Amber Helman said that around 1 p.m. that day, police had “coffee with us,” and discussed their first amendment rights. The police told them they would be back when the park closed to review with any new protestors. From 11 p.m. to 1 a.m. the group roughly doubled from ten to around 20 people, but no police showed up.
“We are alive & the cops aren’t evicting us!” read a Facebook status on the Occupy Anchorage page at 5:36 a.m.
As of Nov. 5, protesters have occupied around Town Square Park for 15 days.
Like most city parks, the park on F and 6 street closes at 11 p.m. Protesters have maneuvered around the city ordinance by protesting on the sidewalk.
A tent with the first amendment painted in white letters appeared Oct. 29. Police wanted to clarify that afternoon that the tent cannot be used for sleeping. Helman emphasized that it is only being used for storage, and that the tent is an important symbolic gesture.
“If they tell us to take it down, they’re literally taking down our first amendment,”
About 40 people rotate duties to keep the 24/7 protest active.
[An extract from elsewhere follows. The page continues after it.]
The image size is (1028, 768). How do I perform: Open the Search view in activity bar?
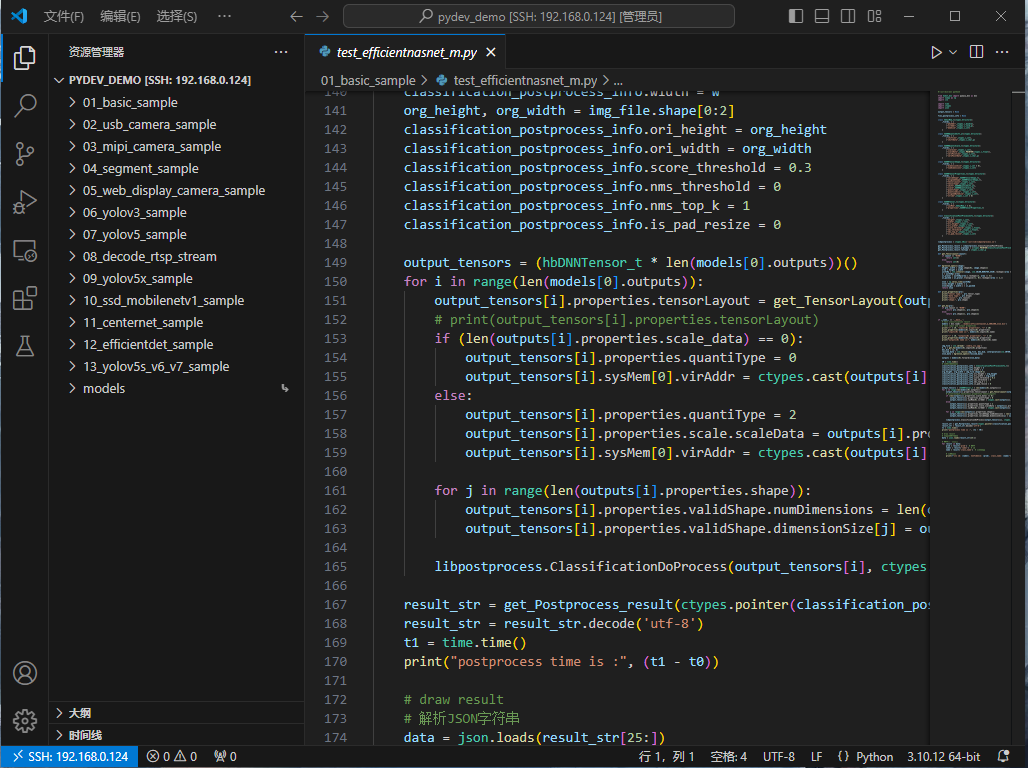pyautogui.click(x=25, y=105)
Helman, along with fellow protester Tim Huit, believes that there is growing participation in the movement, though for Occupy Anchorage, less people are showing up because of the cold.
“I believe there are people dedicated enough,” Huit said. “I’ve been a long term activist, I’ve worked with the homeless and what now. It’s convenient now that there’s a downtown protest to join.”
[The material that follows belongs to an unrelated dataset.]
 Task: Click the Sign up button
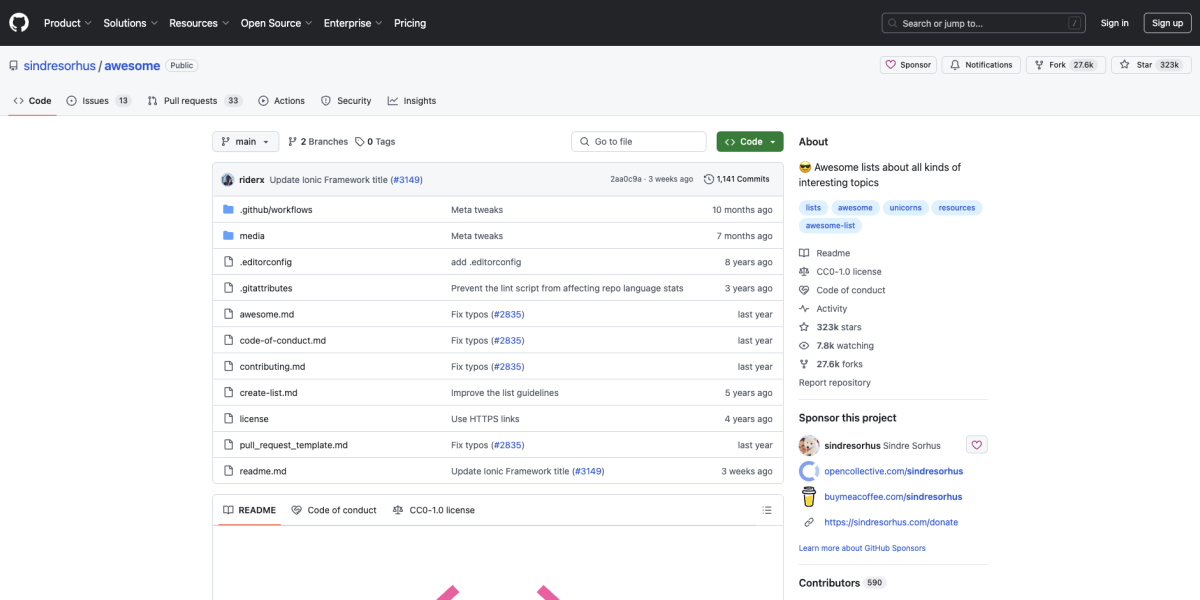coord(1167,23)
A philosophy and anthropology graduate from UAA, Huit sees Occupy Wall Street as a way to create change at a local level.
“When the sociologists and anthropologists are done studying this, they will see that for each community [occupy protests] gave a forum to local issues that haven’t been addressed yet,” he said.
A current social worker, Huit sees homelessness as one of Anchorage’s greatest problems.
Anthropologist Peter Wood disagrees. Though he has sympathy for the movement, in a Polaris lecture last Friday night in the library, Wood said he sees Occupy Wall Street largely as a performance.
“They thought they had a certain class position, and discovered that they didn’t,” Woods said.
Wood is the president of the National Association of Scholars, a former Professor of Anthropology at Boston University, and writes for the Chronicle of Higher Education.
Wood considers OWS an example of “New Anger,” a term he coined in his 2007 book “A Bee in the Mouth.”
The Institute of American Values summarized New Anger as, “The replacement of an older ethic of self-control with a new sense that public and private displays of anger are empowering and a legitimate way to pursue one’s goals.”
Wood believes the change from valuing self-restraint to self-expression occurred as philosophies like existentialism and groups like the Beats started to influence society.
“We went from a nation that treated self-control as an ideal and looked upon anger as a weakness to be mastered, to a nation in which venting anger is treated as healthy and in which public exhibitions of anger are often a source of pride to the performer and entertainment for the audience,” Wood said.
College isn’t helping.
“College is accelerated alienation,” Wood said.
By providing an overwhelming supply of certain job credentials when there is no need for them, colleges indirectly encourage dissatisfaction with the entire system.
Wood said another reason he doesn’t see much progress in the movement is because all decisions rely on total consensus.
“Can consensus be a serious model of governance outside of small groups?” Wood said.
The consensus model is made even worse, by what Wood sees as the many contradictions among the OWS participants. He cited some upscale restaurants in New York donating to protesters, which attracts some homeless. Class tensions are clearly visible when these protesters try to distance themselves from the homeless.
Regardless of whether Huit or Wood is correct, temperatures in Anchorage are dropping, and the tent still stands.